Given problem> Format the lines between the one containing "The width and height of the screenshot is (1195, 555)." and the one containing "Click the coat of arms crest emblem", inclusive, as a Markdown table with the columns Row and Line, skipping blank lines and leaving the pictures out.

Stored data>
— Begin —
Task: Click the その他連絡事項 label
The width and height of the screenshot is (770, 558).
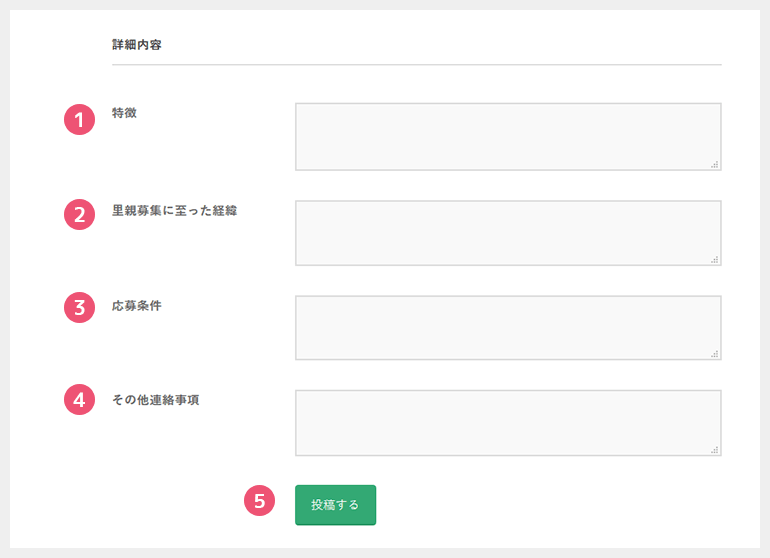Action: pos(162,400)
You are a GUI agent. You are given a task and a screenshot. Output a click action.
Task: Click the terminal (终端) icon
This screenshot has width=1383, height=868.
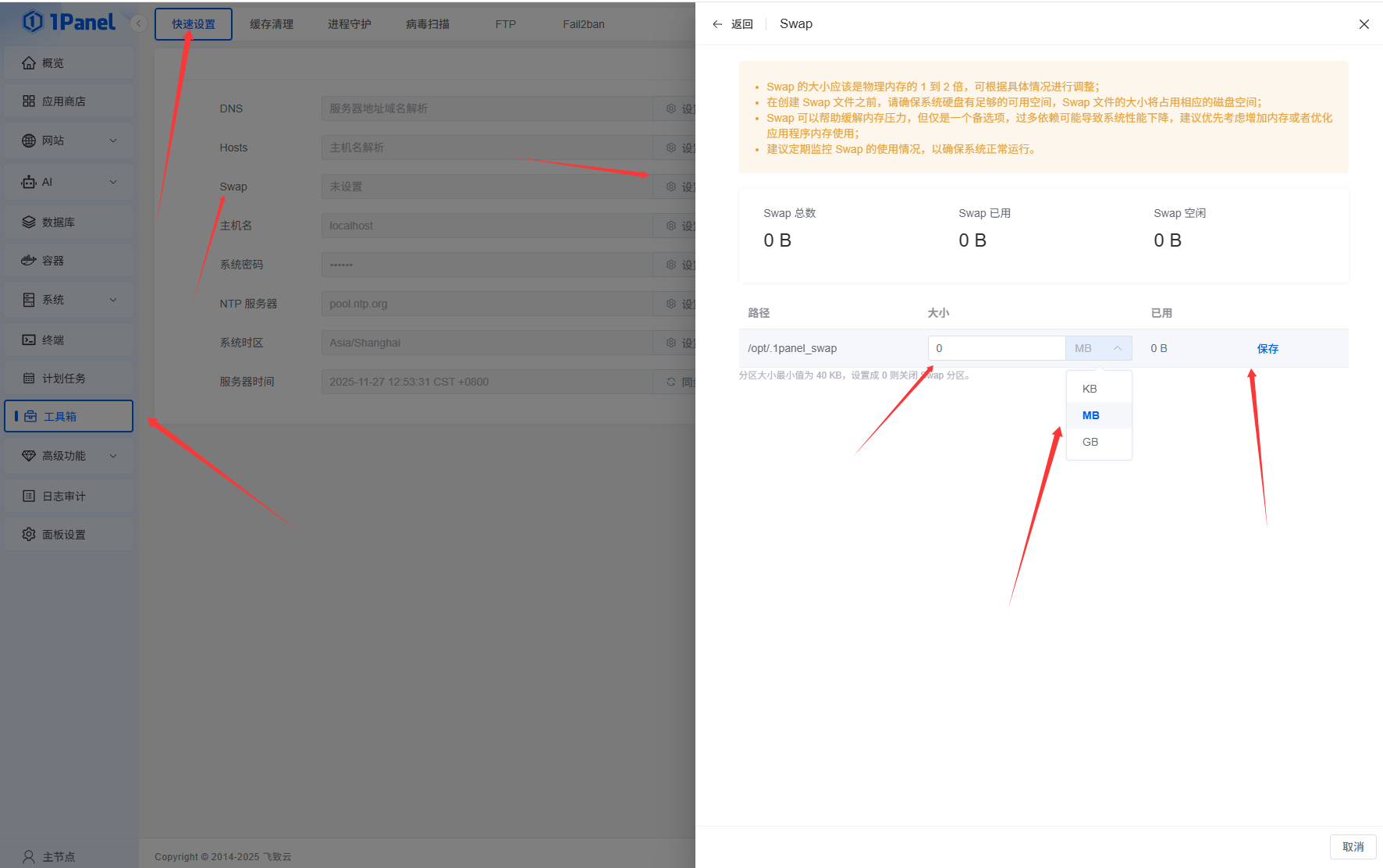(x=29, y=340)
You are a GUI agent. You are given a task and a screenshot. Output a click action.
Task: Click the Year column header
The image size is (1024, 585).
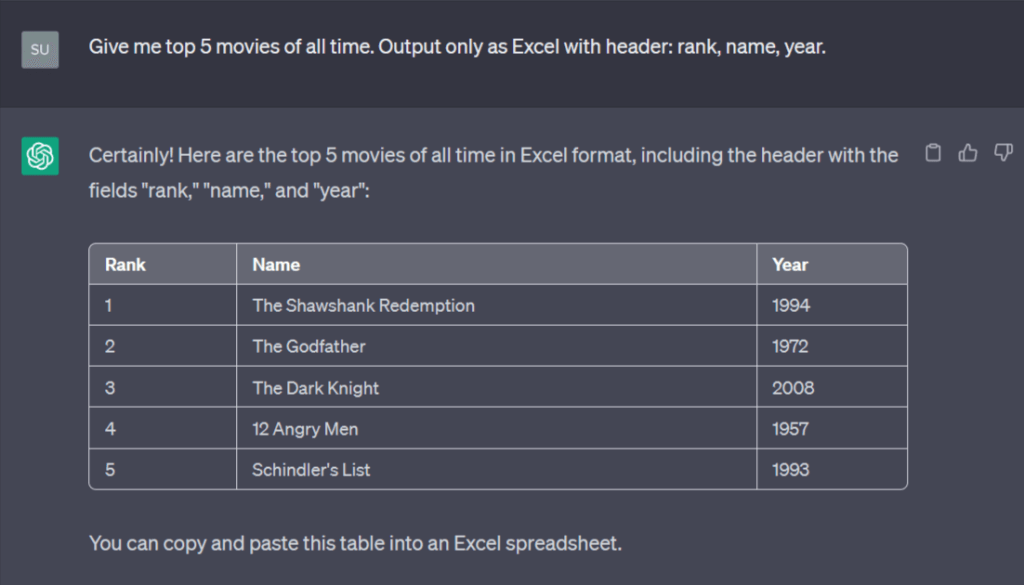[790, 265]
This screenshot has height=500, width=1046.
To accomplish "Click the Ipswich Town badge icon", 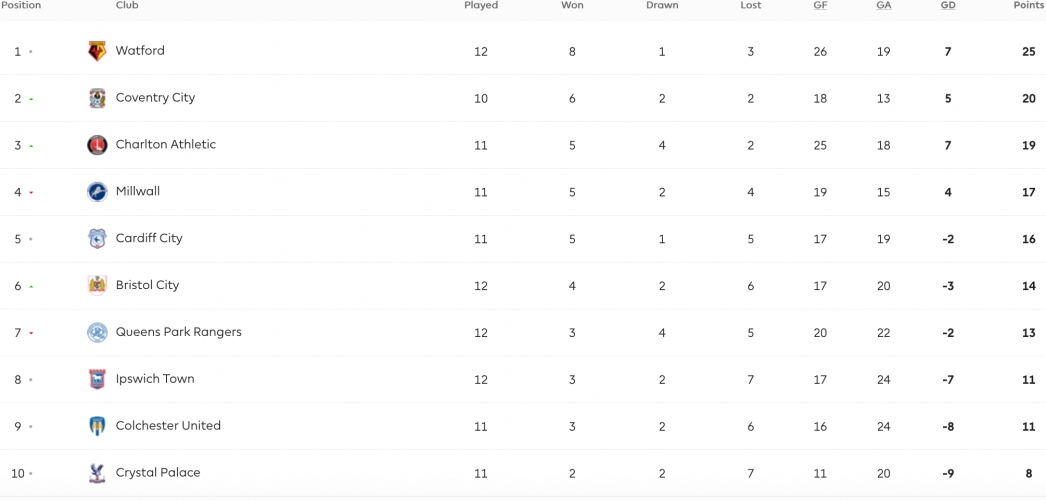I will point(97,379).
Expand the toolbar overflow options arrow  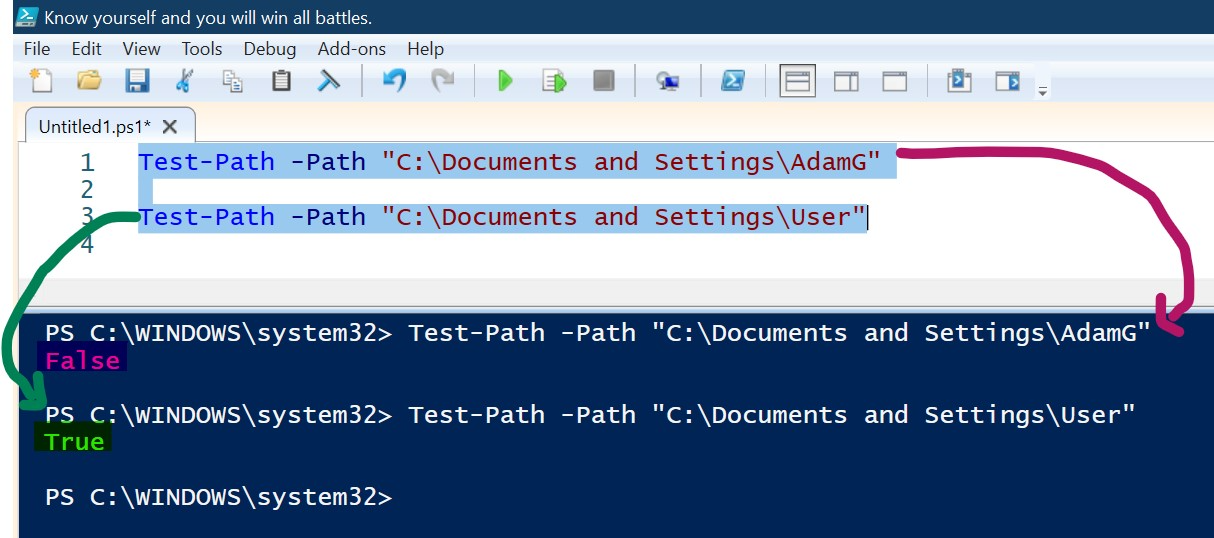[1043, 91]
— End —
— Begin —
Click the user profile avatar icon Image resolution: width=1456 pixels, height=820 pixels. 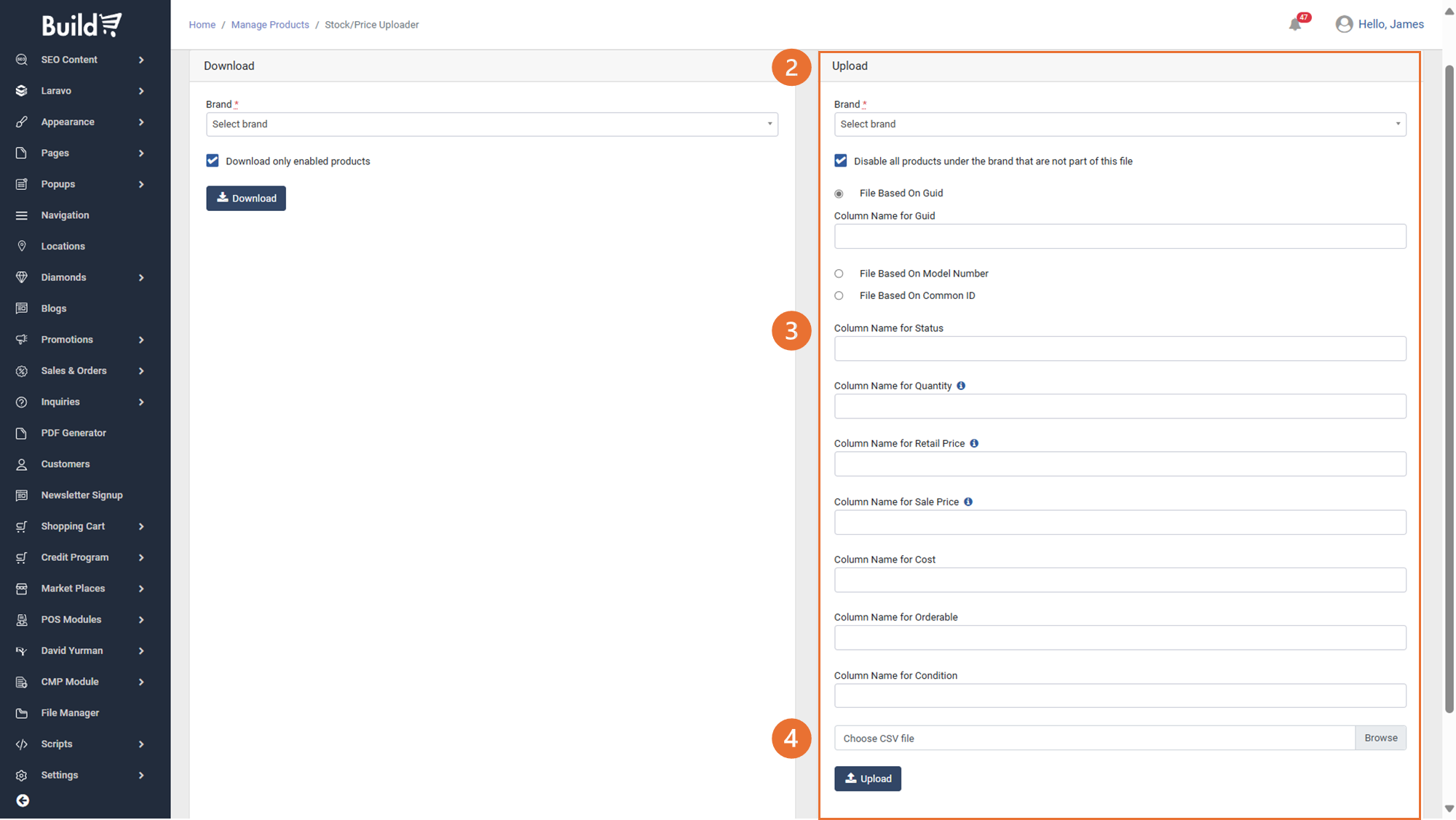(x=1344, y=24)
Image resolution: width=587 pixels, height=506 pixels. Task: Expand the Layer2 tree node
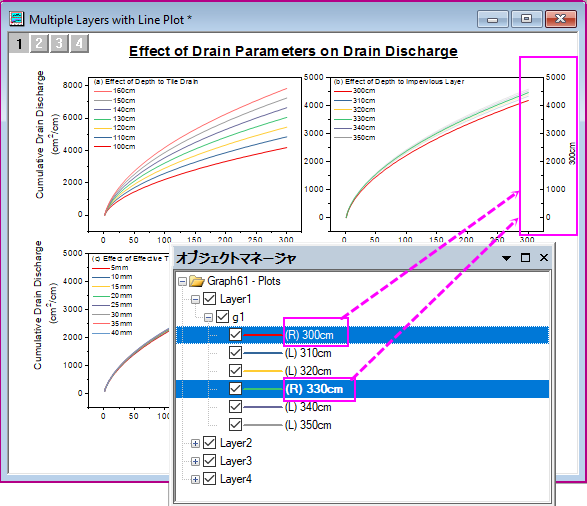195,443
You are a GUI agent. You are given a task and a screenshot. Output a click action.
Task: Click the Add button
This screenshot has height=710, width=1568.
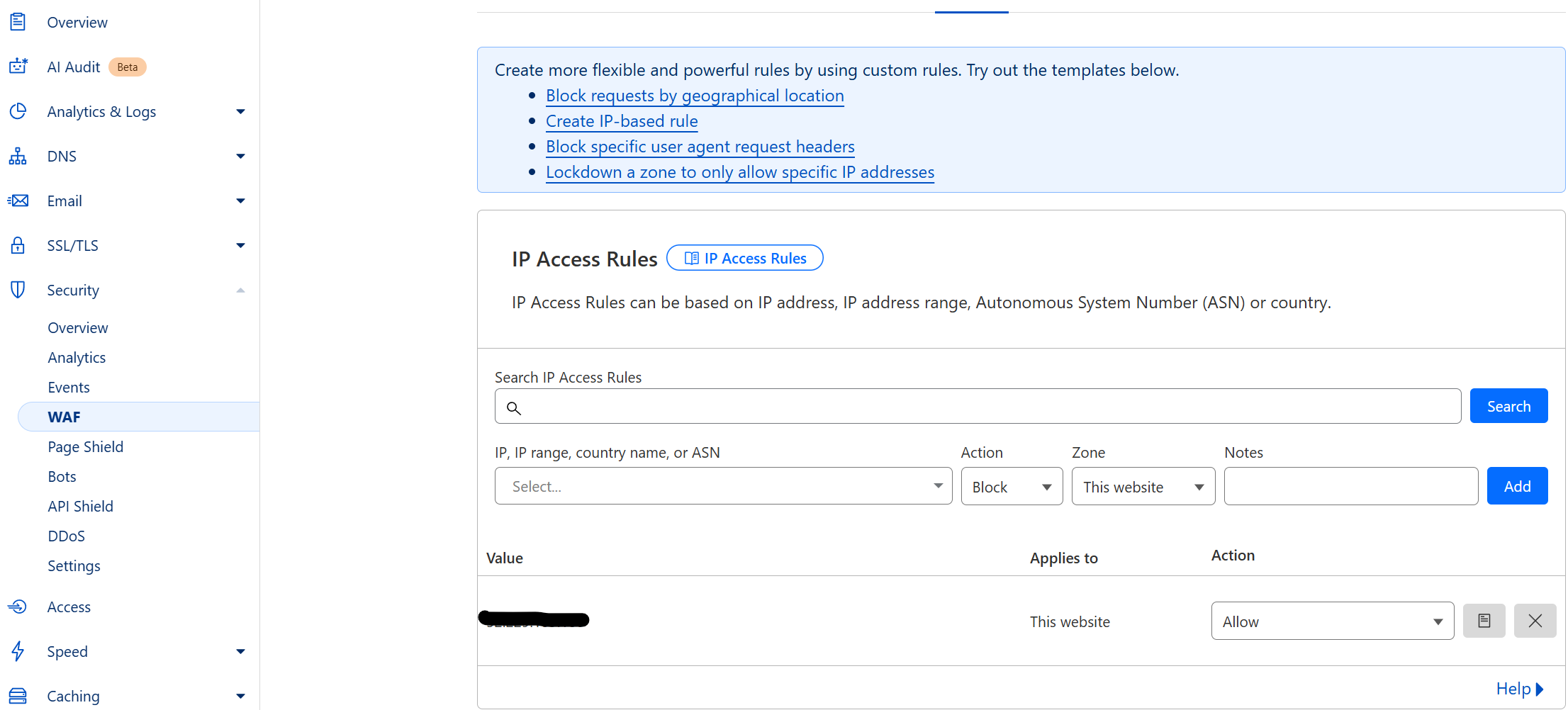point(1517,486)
— End —
— Begin —
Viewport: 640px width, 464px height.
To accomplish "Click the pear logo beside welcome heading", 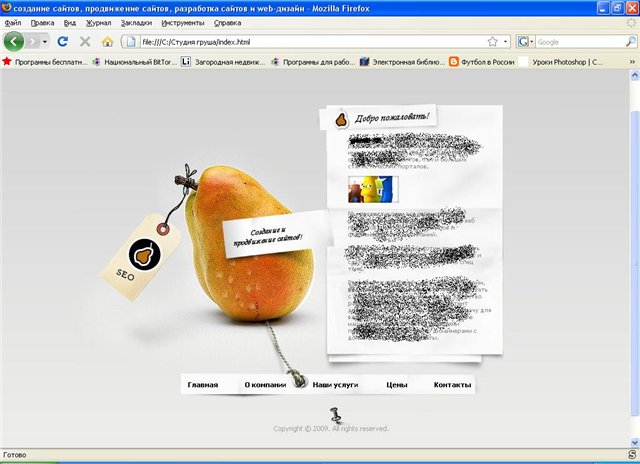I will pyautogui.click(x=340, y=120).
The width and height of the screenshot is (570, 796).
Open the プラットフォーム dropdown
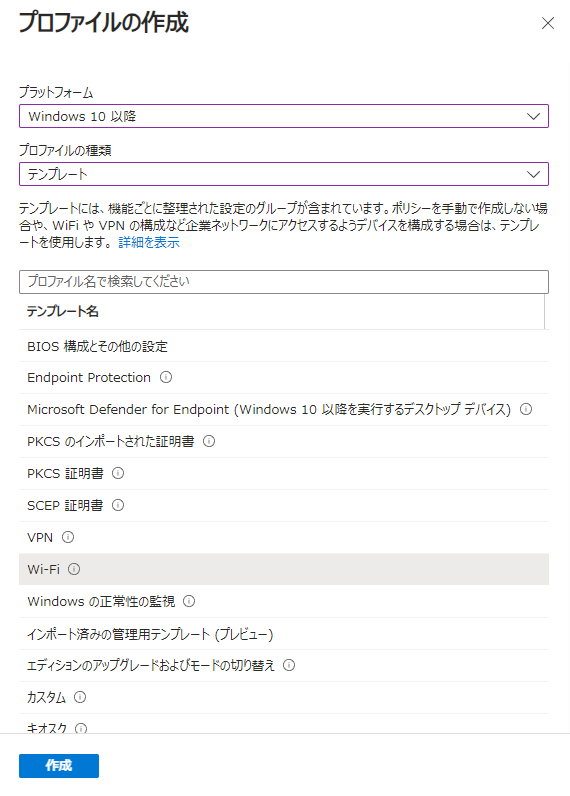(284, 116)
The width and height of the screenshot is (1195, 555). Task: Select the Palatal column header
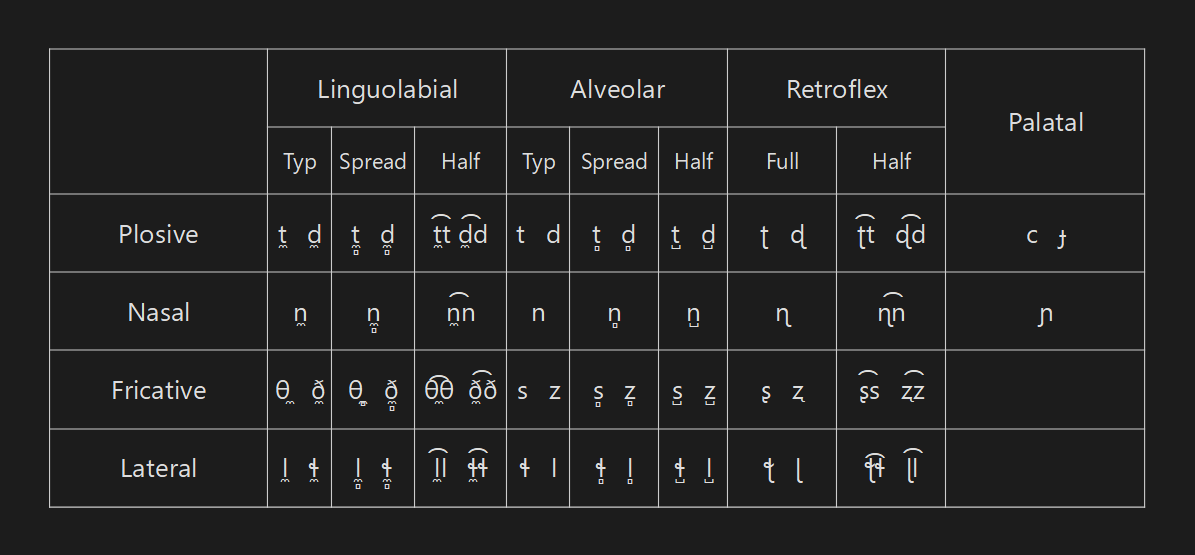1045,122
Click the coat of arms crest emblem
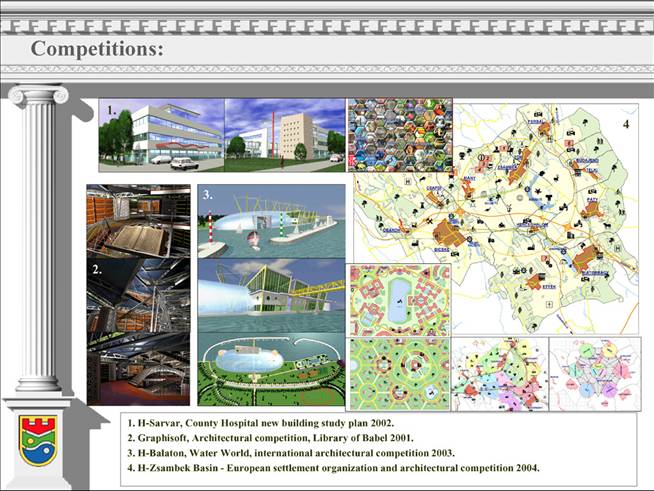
— End —
Result of the task>
| Row | Line |
|---|---|
| 1 | The width and height of the screenshot is (1195, 555). Task: Select the Palatal column header |
| 2 | 1045,122 |
| 3 | Click the coat of arms crest emblem |